WORK REQUIRED. The answer must consist of every line from the entries that holds the word "this".

# # #

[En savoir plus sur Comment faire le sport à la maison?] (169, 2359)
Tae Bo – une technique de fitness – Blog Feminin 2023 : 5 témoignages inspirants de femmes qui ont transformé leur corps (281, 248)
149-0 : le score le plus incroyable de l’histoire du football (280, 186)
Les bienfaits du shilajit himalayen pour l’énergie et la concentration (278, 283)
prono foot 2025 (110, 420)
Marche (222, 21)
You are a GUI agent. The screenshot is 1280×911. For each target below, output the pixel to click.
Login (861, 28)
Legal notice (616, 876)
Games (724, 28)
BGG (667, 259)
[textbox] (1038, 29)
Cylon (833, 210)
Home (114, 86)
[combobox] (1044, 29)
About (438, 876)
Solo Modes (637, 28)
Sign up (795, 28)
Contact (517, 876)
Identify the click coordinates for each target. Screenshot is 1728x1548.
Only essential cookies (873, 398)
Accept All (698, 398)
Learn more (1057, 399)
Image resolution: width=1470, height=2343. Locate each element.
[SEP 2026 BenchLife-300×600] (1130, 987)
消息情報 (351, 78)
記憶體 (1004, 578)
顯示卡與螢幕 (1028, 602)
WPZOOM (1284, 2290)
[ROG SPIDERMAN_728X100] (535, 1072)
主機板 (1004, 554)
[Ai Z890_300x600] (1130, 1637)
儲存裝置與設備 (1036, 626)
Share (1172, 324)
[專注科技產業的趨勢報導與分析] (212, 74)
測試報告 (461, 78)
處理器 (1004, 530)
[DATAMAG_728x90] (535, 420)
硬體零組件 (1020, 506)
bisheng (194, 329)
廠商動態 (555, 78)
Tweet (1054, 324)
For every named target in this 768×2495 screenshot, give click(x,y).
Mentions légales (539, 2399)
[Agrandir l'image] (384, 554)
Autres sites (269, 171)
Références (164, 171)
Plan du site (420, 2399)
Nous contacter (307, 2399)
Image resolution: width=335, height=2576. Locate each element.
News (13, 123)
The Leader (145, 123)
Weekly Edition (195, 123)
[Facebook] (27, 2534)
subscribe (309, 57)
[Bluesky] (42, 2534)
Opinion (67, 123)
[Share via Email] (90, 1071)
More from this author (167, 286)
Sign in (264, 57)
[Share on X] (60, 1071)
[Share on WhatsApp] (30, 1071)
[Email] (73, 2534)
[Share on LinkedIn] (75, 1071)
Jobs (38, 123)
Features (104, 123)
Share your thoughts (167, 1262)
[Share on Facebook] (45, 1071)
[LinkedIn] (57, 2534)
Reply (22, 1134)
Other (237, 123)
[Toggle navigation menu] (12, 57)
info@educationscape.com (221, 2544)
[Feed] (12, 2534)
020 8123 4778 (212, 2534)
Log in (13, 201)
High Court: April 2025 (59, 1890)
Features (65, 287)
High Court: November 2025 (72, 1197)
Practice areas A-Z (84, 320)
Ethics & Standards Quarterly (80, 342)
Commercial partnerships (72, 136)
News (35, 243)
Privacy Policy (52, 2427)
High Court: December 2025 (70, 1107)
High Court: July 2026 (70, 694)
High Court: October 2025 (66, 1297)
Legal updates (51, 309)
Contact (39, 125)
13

# # #

WRITTEN ANSWER.
For every named target in this 768×2495 screenshot, give click(x,y).
More from this author (167, 286)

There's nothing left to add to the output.